Case ID: vet-app_11/html/0432-01.html
Source: Caselaw Access Project
Author: {"author": "PER CURIAM: STEINBERG, Judge,", "license": "Public Domain", "url": "https://static.case.law/"}
Date Created: 2024-08-24T03:29:51.129683

Robert H. BASS, Petitioner, v. Togo D. WEST, Jr., Secretary of Veterans Affairs, Respondent.
    No. 98-1288.
    United States Court of Veterans Appeals.
    Sept. 23, 1998.
    Before FARLEY, STEINBERG, and GREENE, Judges.
   ORDER

PER CURIAM:

On August 10, 1998, in a single-judge order, the Court denied the petitioner’s petition for extraordinary relief in the nature of mandamus. On August 17, 1998, the petitioner filed a timely motion for reconsideration and, in the alternative, for review by a panel or the full Court, which the Court construes to be a motion for a panel decision.

Upon consideration of the foregoing, it is by the single judge

ORDERED that the motion for reconsideration is DENIED. It is by the panel

ORDERED that the motion for a panel decision is DENIED'.

STEINBERG, Judge,

concurring:

Although I voted to deny the petitioner’s motion for panel decision, I note that he raises in his motion a question of whether the Department of Veterans Affairs has impeded action on his other claims by removing his claims file from the regional office (RO) without leaving copies for the RO to use in working on his other claims.

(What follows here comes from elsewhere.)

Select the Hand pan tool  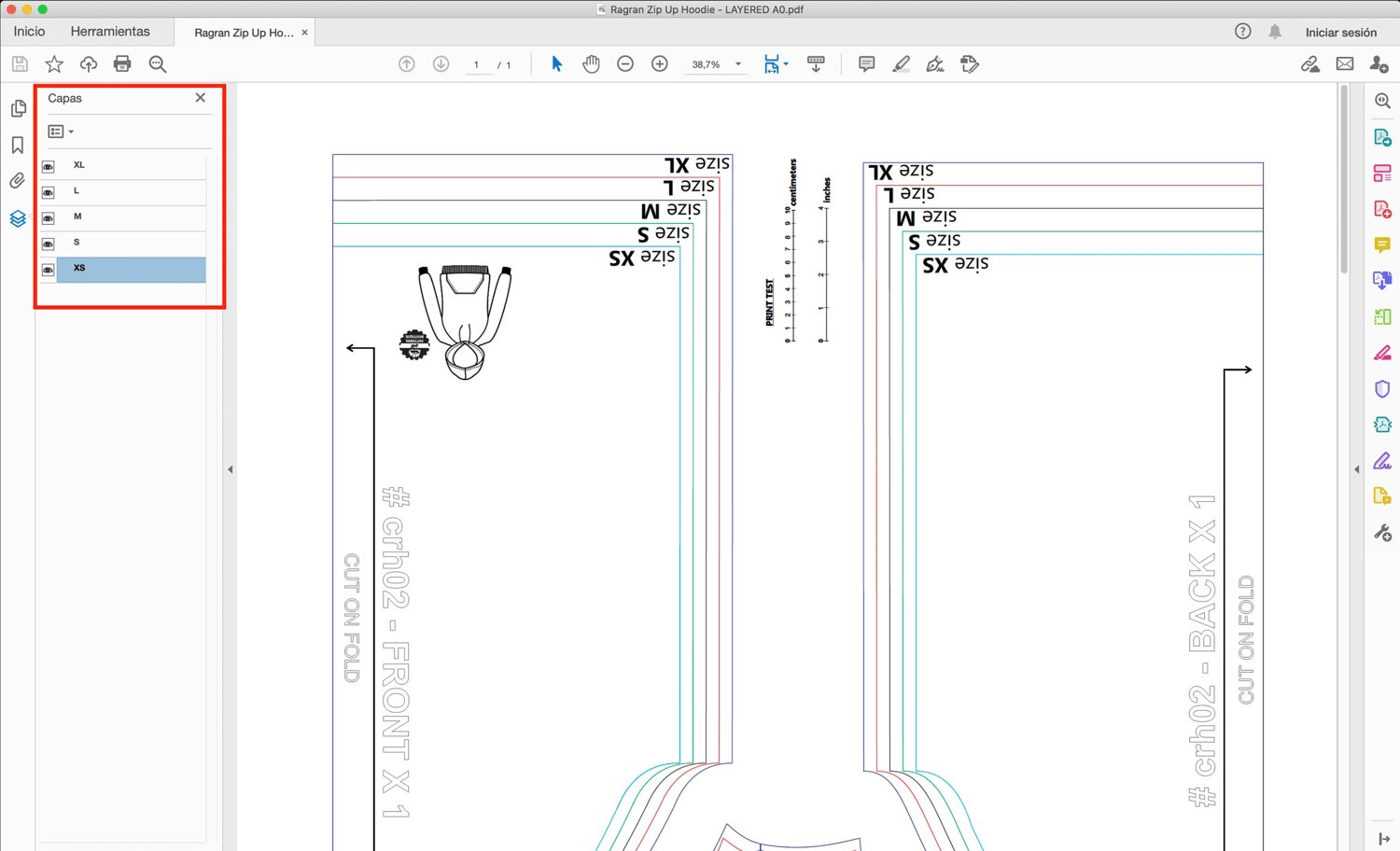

In Perry v. West, the Court rebuked the Secretary for such delays “in light of the assurances provided to the Court in Neumann [v. Brown, U.S. Vet.App. No. 96-1726], as to ‘earlier release of claims file by the [General Counsel’s Office] and strategic copying of the claims files by the ROs and the Board [of Veterans’ Appeals] for use in remands and motions for reconsideration’ and as to the return of claims files to ROs as soon as possible after the 30-day period for supplementing the [record on appeal] has expired in a particular case.” Perry, 11 Vet.App. 319, 333 (1998) (quoting Neumann (Secretary’s Response filed May 9, 1997, at 6)). Although the Court cannot address the petitioner’s concerns here because he first raised this issue after the Court had ruled on his case, see Savage v. Gober, 10 Vet.App. 488, 498 (1997), had the petitioner complained initially, I would have voted to require the Secretary to respond, as did the Court in Perry, to the petitioner’s allegations. Perry, 11 Vet.App. at 332.